Sir Henry Raeburn, R.A. (1756-1823)

Details
Sir Henry Raeburn, R.A. (1756-1823)

Portrait of Archibald Constable, three-quarter length, in a dark blue tailcoat, yellow waistcoat and a white shirt with his hand resting on a letter

51 x 40in. (12.5 x 101.6cm.)
Provenance
by descent from the sitter to
Archibald Constable; Christie's, 7 May 1904, lot 98 (420 gns. unsold)
Literature
Sir W. Armstrong, Sir Henry Raeburn, London and New York, 1901, p. 99
J. Greig, Sir Henry Raeburn, R.A., His Life and Works, London, 1911, p. 42
Exhibited
Edinburgh, Raeburn Memorial Exhibition, 1824
Edinburgh, Royal Scottish Academy, 1863
Edinburgh, National Gallery, Raeburn, 1876
Edinburgh, Exhibition of Scottish National Portraits, 1884, no. 185
Engraved
by Payne

Lot Essay

The sitter, the most important Scottish publisher of his day and friend of Sir Walter Scott, was the son of Thomas Constable, steward to the Earl of Kellie.
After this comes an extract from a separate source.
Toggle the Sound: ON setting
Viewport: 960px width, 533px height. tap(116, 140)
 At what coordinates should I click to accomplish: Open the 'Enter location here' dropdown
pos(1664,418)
He set up his own printing shop in Edinburgh at the age of twenty-one. Within seven years Constable had risen to prominence with the publication of the Edinburgh Review and achieved the envy of his rivals by paying the highest prices for contributions and still being the most profitable publication in Edinburgh. In 1812 he purchased the copyright and stock of the Encyclopoedia Britannica and in 1814 he started publishing Scott's Waverly Novels. The collapse of his London agents, J. Ballantyne and Co., in 1826, in connection with the publication of Sir Walter Scott's novels, forced Constable into bankruptcy.